The thresholds have been drawn to make sure that Telstra, Apple and Google just fall just below them, and smaller broadcasters like Macquarie Radio Network and Grant Broadcasters pop just above. How convenient.
To be fair, this is thankfully a long way from the expansive plans of an interim convergence report released in December, which would have included everything except ''emerging services, start-up businesses and individuals''.
But it's pretty clear why the thresholds have been drawn so precisely. First: nobody wants to wake up to the headline ''Gillard government's plan to regulate the internet''. Second, and more critically: the Convergence Review doesn't seem to have quite figured how converged regulation could actually work.

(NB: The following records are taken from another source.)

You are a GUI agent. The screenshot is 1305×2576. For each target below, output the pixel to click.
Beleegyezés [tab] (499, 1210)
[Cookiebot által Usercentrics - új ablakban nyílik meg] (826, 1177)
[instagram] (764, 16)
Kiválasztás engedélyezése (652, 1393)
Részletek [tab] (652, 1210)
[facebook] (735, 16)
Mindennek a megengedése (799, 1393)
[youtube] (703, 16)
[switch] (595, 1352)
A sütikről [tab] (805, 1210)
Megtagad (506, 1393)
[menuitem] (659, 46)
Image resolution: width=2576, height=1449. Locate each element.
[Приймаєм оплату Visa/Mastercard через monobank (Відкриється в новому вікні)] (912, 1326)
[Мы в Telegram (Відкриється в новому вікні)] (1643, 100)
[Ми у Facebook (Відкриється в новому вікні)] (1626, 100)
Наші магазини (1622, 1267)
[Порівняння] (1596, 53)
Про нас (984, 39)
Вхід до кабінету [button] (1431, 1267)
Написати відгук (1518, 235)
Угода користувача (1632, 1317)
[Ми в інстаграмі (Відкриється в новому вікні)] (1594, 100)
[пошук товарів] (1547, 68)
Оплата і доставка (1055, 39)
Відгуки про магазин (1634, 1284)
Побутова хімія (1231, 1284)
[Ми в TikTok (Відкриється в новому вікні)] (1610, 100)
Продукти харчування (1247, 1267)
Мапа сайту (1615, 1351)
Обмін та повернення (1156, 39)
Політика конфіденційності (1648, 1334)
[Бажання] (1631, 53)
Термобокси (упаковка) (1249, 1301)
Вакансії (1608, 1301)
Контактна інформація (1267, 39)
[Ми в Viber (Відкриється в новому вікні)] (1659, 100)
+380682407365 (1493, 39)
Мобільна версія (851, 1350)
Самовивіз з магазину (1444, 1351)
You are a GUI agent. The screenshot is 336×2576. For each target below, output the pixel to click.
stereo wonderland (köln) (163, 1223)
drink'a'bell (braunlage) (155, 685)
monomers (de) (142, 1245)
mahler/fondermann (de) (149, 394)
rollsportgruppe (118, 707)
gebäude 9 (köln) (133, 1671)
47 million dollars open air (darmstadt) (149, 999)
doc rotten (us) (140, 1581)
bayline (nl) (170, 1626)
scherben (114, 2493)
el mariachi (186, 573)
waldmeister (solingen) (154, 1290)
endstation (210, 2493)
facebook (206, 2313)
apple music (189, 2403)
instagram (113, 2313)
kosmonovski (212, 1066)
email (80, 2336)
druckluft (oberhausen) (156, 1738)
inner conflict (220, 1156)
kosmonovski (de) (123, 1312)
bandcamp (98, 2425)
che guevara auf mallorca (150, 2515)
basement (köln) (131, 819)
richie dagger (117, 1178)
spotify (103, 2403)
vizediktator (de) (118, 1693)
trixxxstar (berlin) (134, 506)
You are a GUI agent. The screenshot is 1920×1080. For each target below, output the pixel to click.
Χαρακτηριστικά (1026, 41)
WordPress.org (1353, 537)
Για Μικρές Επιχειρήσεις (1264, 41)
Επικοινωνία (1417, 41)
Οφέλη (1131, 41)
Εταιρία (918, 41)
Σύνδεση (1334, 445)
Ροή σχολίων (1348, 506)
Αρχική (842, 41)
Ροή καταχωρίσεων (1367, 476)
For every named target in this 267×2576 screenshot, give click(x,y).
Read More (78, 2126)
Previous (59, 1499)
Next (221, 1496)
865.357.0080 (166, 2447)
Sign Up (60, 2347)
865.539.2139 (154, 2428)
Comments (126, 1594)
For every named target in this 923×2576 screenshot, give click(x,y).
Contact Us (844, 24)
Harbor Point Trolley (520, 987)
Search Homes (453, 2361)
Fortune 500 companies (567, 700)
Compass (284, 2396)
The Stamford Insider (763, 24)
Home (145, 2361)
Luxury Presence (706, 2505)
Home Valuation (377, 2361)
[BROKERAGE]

By deliberately excluding even the biggest websites, all the Convergence Review does is kick the ball down the court, and hope the super-regulator will take responsibility later.
It's a neat way to avoid seriously rethinking the justification for old, legacy media regulations. And, given the Convergence Review's focus on political feasibility above all else, it helpfully avoids upsetting the status quo too much.
Take for instance the Australian content requirements currently imposed on broadcasters. Sure, it would be tough to ween the culture industry off those long-standing subsidies. But it will be even tougher to shoehorn those requirements into the online world.
The best the Convergence Review can do is offer future online media outlets that provide ''professional television-like drama, documentary or children's content'' an option to be taxed to support a ''converged content production fund''.
Right now this is all hypothetical, because the Convergence Review draws its thresholds just above Telstra, Apple, and Google. Good decision. Another unhappy headline would be ''Gillard Government to introduce internet tax''. But that is the practical upshot of its proposals ... just not yet.
For the Government, the Convergence Review has the advantage of being possible to implement. It's Conroy-ready.
But like Finkelstein's proposal, the Convergence Review recommends a substantial intrusion into the free press.
Yes, not every little blog will be wrapped up in its regulatory arms. But it would still impose a regulatory body on newspapers, with some unspecified coercive powers, overseeing what is printed.
Don't be deceived by the claim that the standards body would ''industry-led'': it would be a compulsory regulator administering compulsory regulation. There is a world of difference between that and the currently voluntary Australian Press Council.
The authors of the Convergence Review have gone to a lot of effort to make their report subtle, not-too-obvious, politically feasible, and to avoid obviously upsetting the status quo.
But that shouldn't be any comfort for those of us who still value freedom of the press.